The glycemic index (GI) is a criterion for classifying carbohydrates; we speak about carbohydrates with a low, moderate or high glycemic index. It is defined as the ability of a carbohydrate to increase blood sugar (amount of glucose in the blood) after digestion. To regulate the amount of sugar in the blood, the body secretes insulin, an anabolic hormone (promoting tissue building). Eating large amounts of high glycemic index carbohydrates will cause a significant release of insulin. Therefore, you increase your chances of building adipose tissue (fat), and in the worst cases, developing diabetes in the long term. This is why, it is important to give priority to the sources of carbohydrates with low or even moderate GI and to use those with a high index only when you need fast-digesting sugars during prolonged physical effort. The duration of cooking as well as the presence of fats modify the glycemic index of a carbohydrate !

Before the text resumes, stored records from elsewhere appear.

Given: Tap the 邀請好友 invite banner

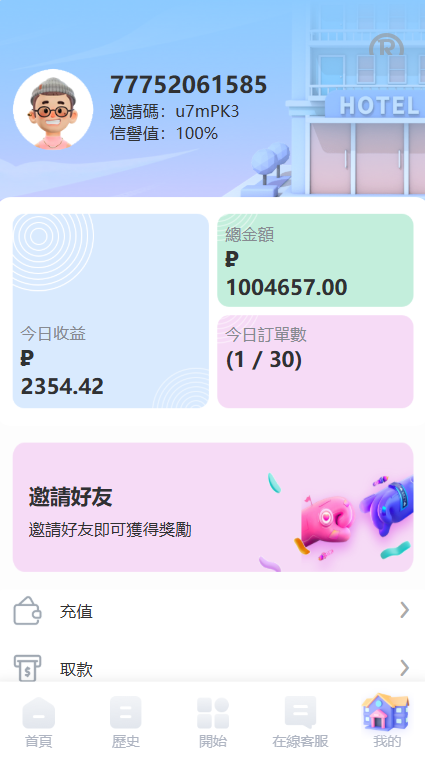Looking at the screenshot, I should (x=213, y=507).
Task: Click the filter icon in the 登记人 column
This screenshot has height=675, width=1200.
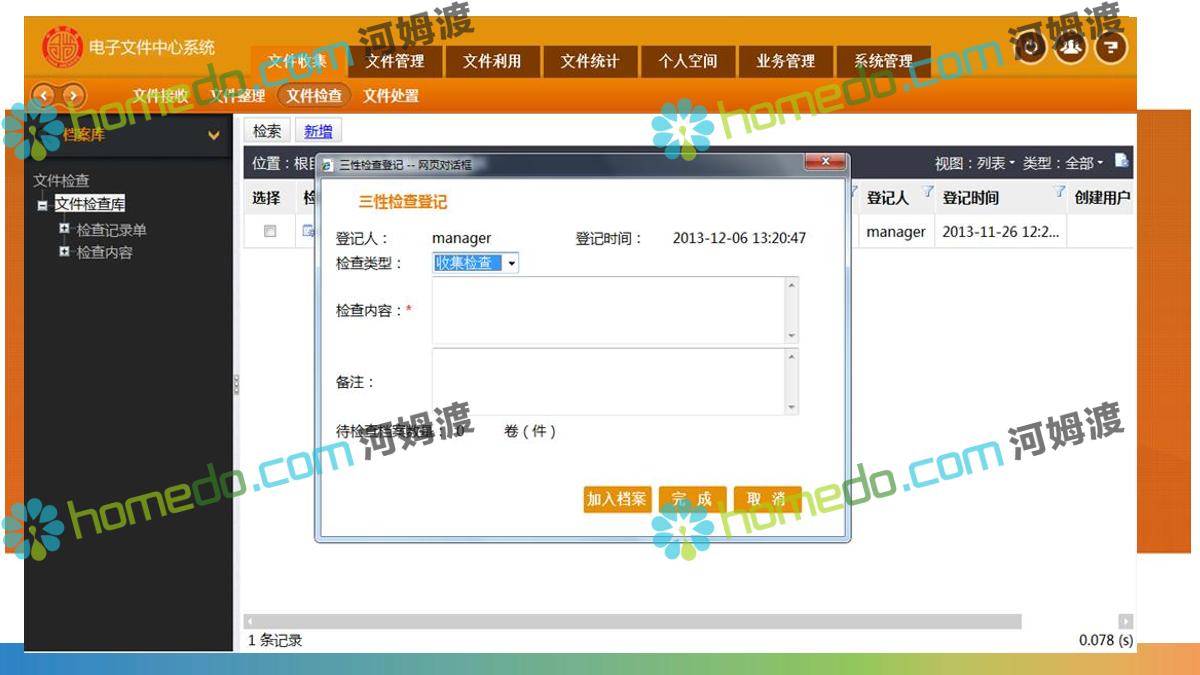Action: (x=927, y=192)
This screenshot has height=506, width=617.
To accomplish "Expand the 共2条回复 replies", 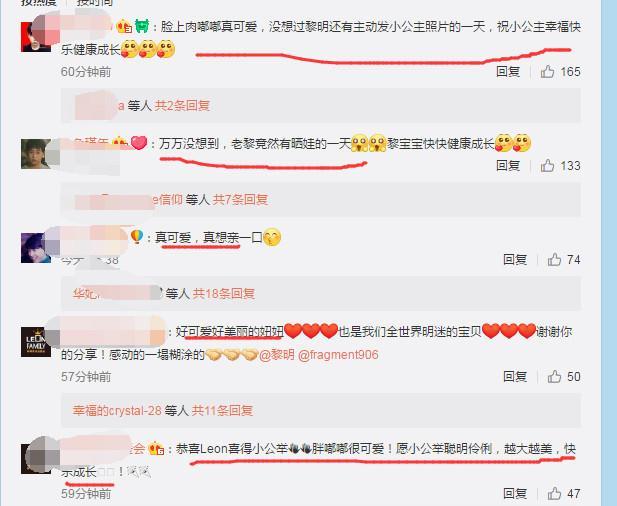I will pyautogui.click(x=182, y=105).
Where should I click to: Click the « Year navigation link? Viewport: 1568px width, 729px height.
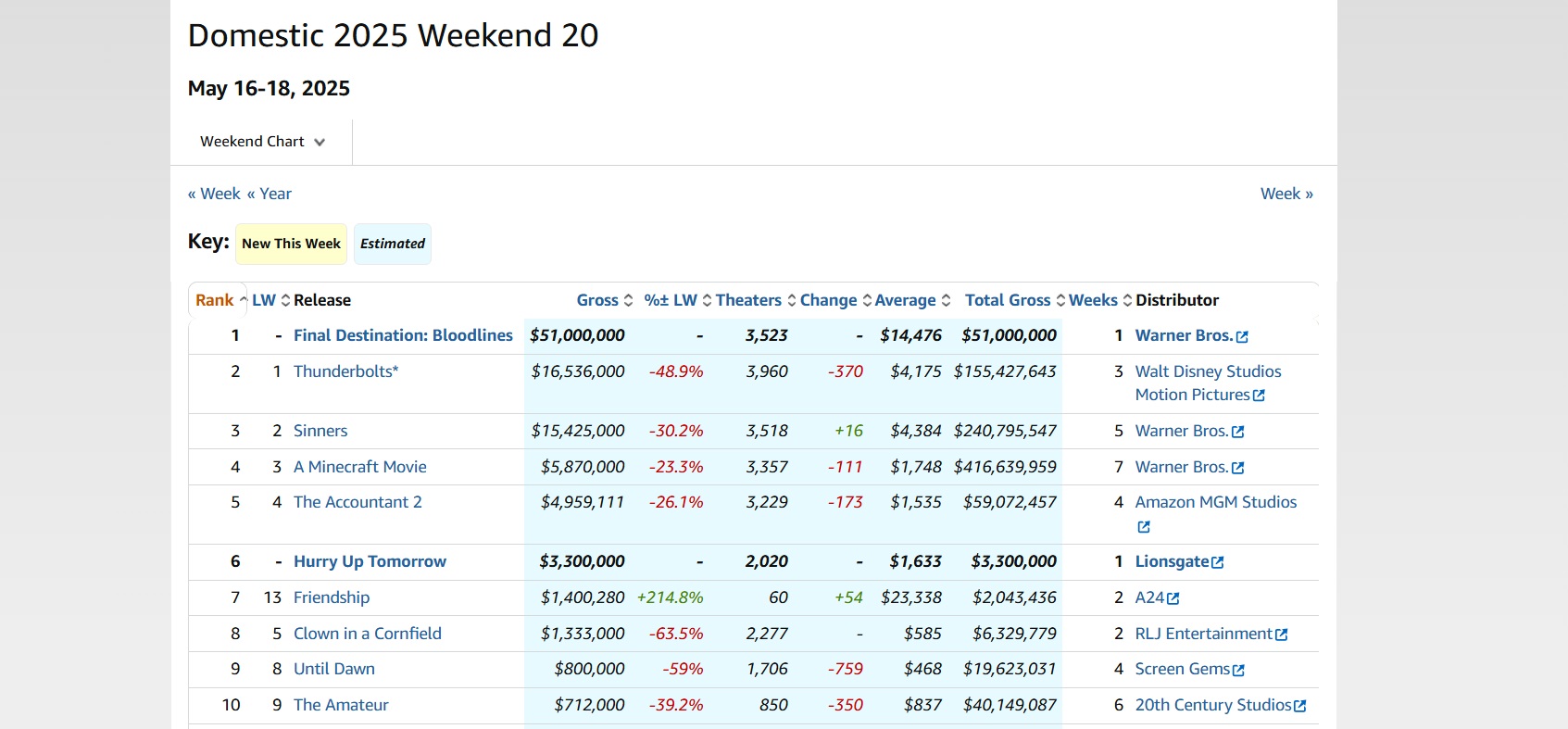(270, 194)
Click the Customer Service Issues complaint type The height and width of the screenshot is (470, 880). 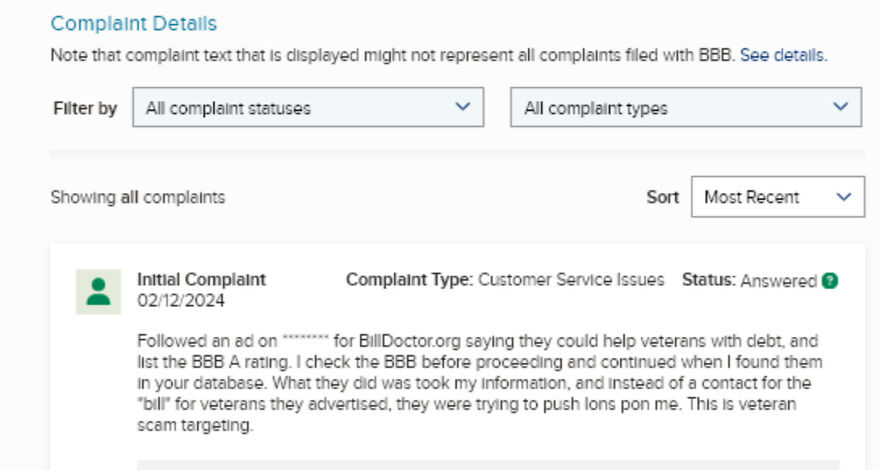(x=571, y=280)
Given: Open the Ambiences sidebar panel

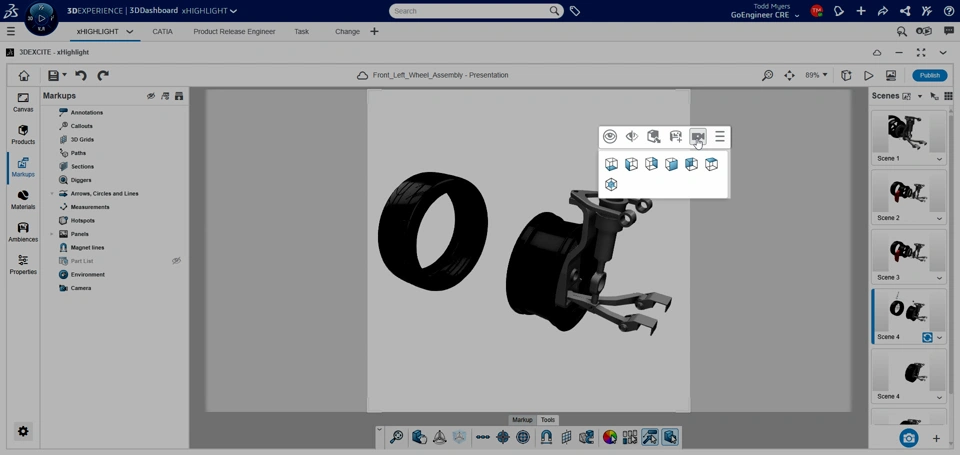Looking at the screenshot, I should 23,232.
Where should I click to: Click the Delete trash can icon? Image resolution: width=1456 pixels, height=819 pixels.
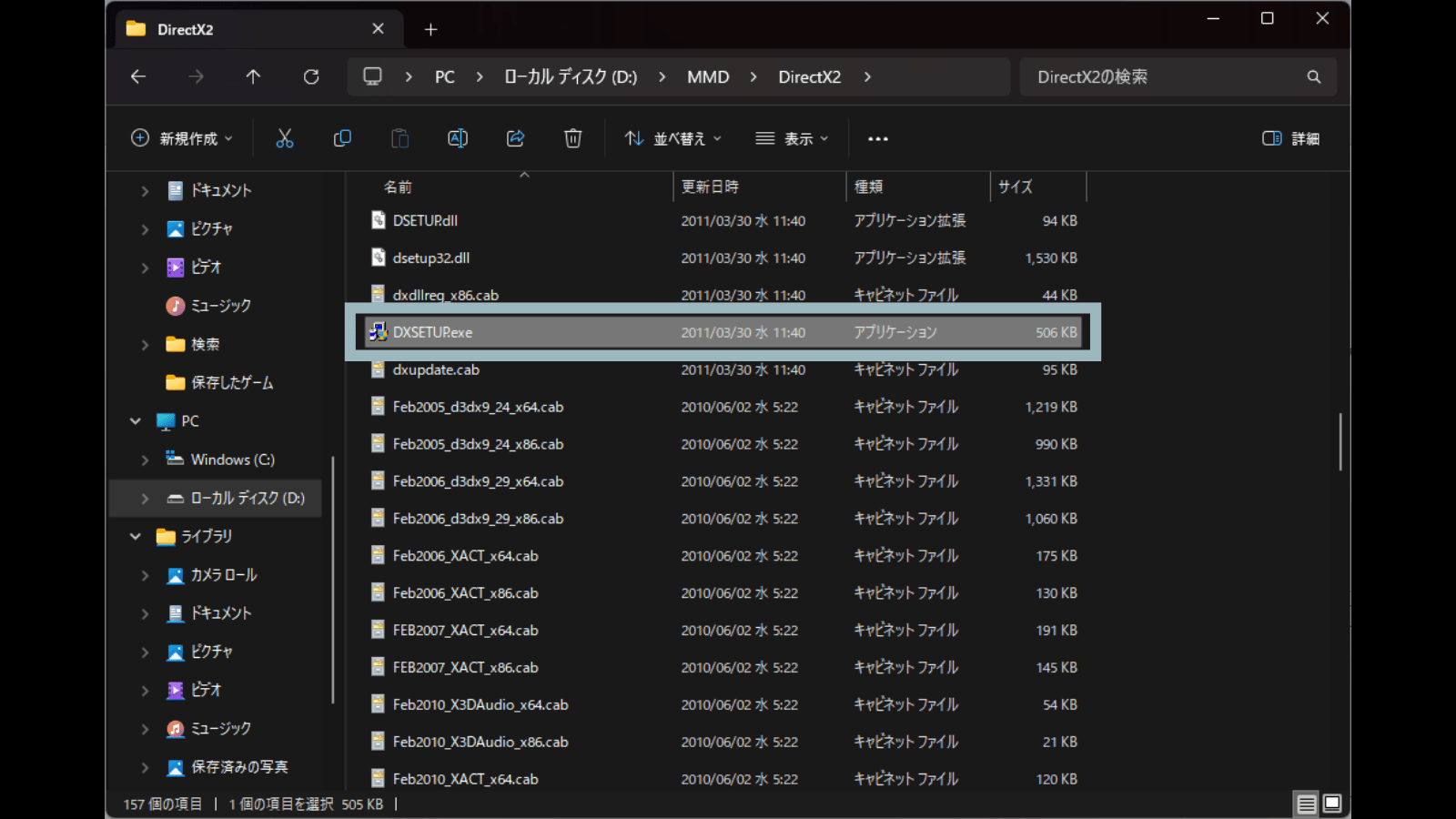click(x=572, y=138)
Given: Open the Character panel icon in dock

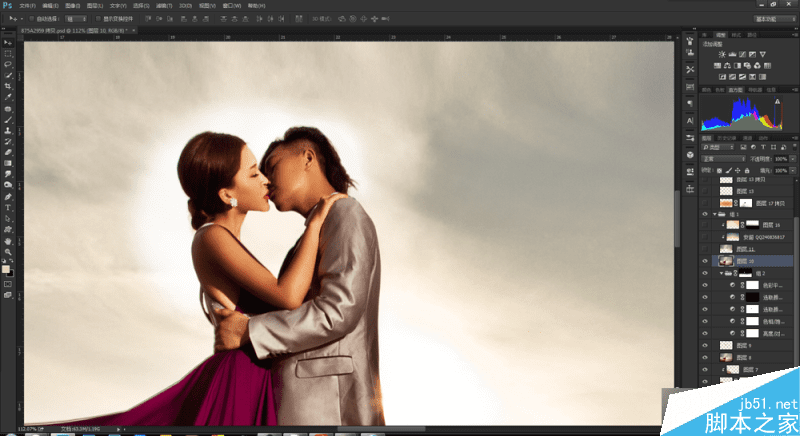Looking at the screenshot, I should click(x=690, y=121).

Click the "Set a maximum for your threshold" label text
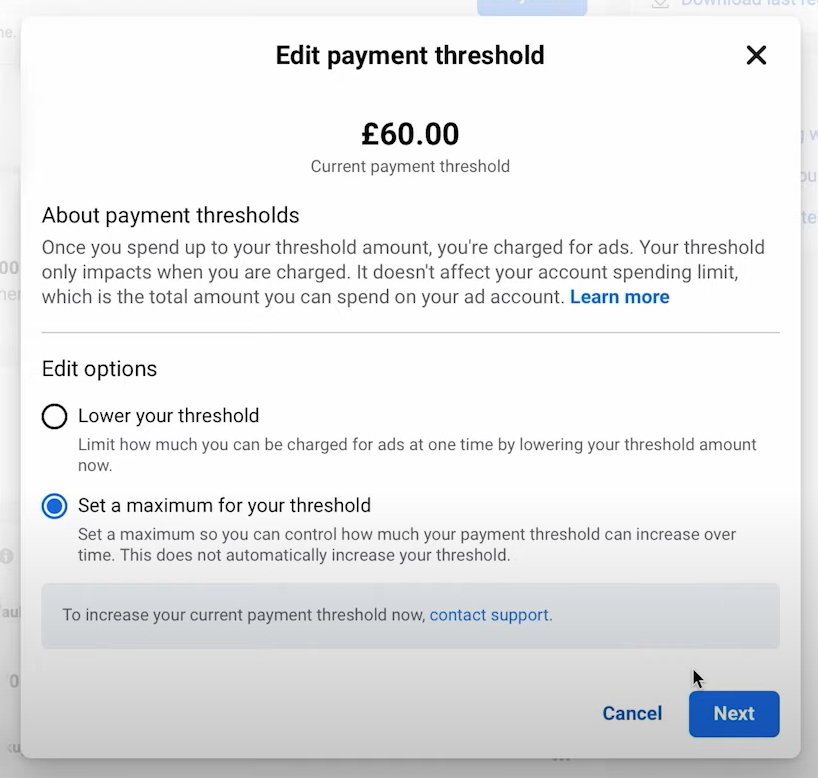[224, 506]

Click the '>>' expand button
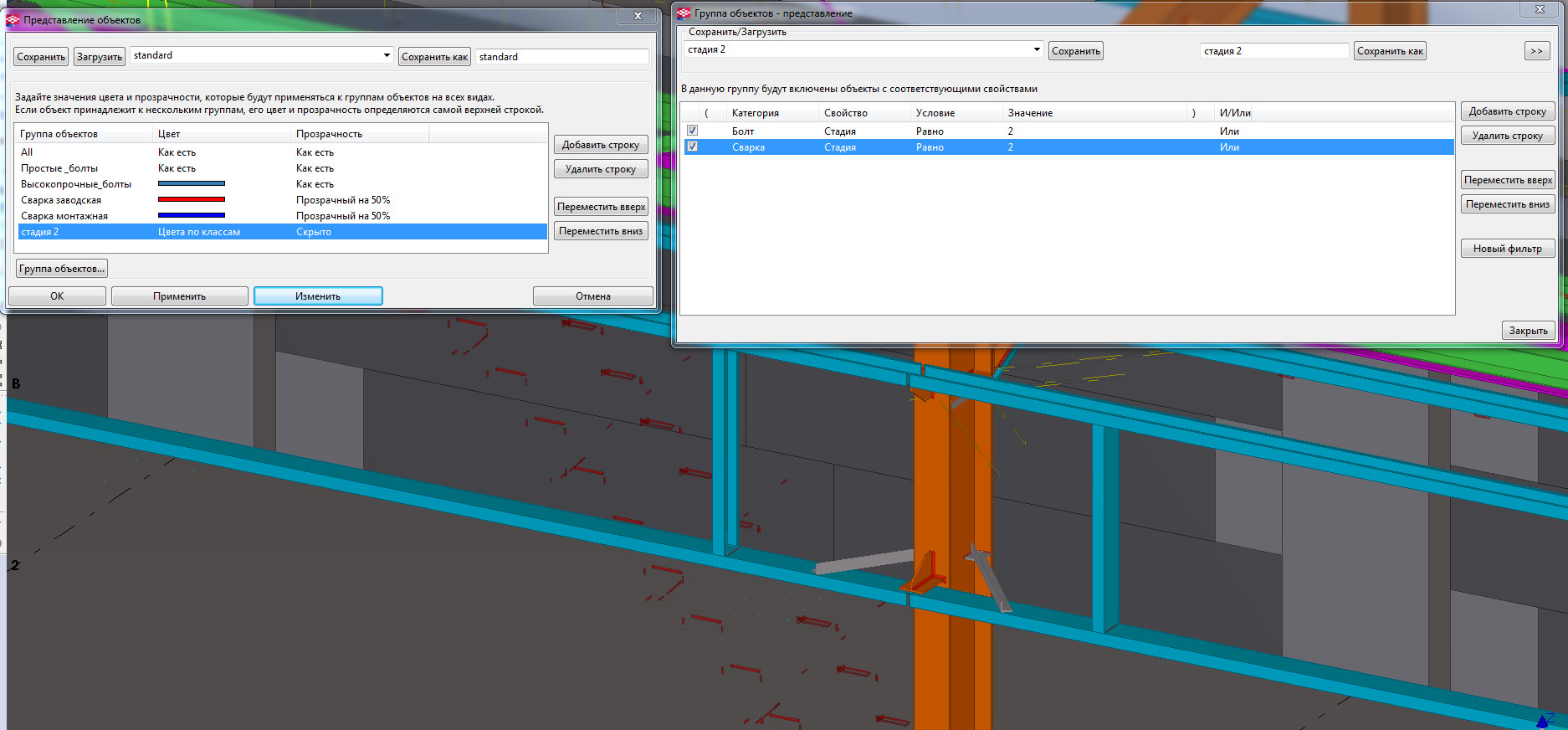1536,51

Foods rich in carbohydrates are not lacking and it suffices to favor those with a low glycemic index. The main popular sources that contain a significant amount are obviously starchy foods (wholegrain rice, wholegrain pasta, etc.) and cereals (oatmeal, rye, etc.). Fruits and legumes also supplement your need for carbohydrates in addition to providing essential vitamins and minerals. The table below classifies the different sources of carbohydrates according to their Glycemic Indexes to allow you to choose the ones that suit you while taking into account their classification :
How to manage your carbohydrates ?
In the context of the distribution of carbohydrates over a day, let us take the example of an individual weighing 80 kg of body weight, same as the example followed in the articles on proteins and fats. According to these articles, this practitioner will have consumed a total calorie of 1541 cal. As an example, suppose that this same individual needs a total calorie of 2900 cal just to be able to maintain himself. The amount of carbohydrates will differ depending on its goal : to lose weight, gain weight or continue to maintain his body weight.
- Loosing weight
In this case, he must be in caloric deficit. Suppose he only needs 2,600 cal to start losing weight. He therefore has to consume a carbohydrate intake equivalent to 1059 cal.
To maintain your body weight, you just need to keep the same calorie intake and not change anything. To maintain himself, our practitioner must consume 2900 calories, or an intake of 1359 calories.
- Gaining weight
For the latter case, he must add a caloric surplus. He therefore has to consume an intake equivalent to 1659 cal.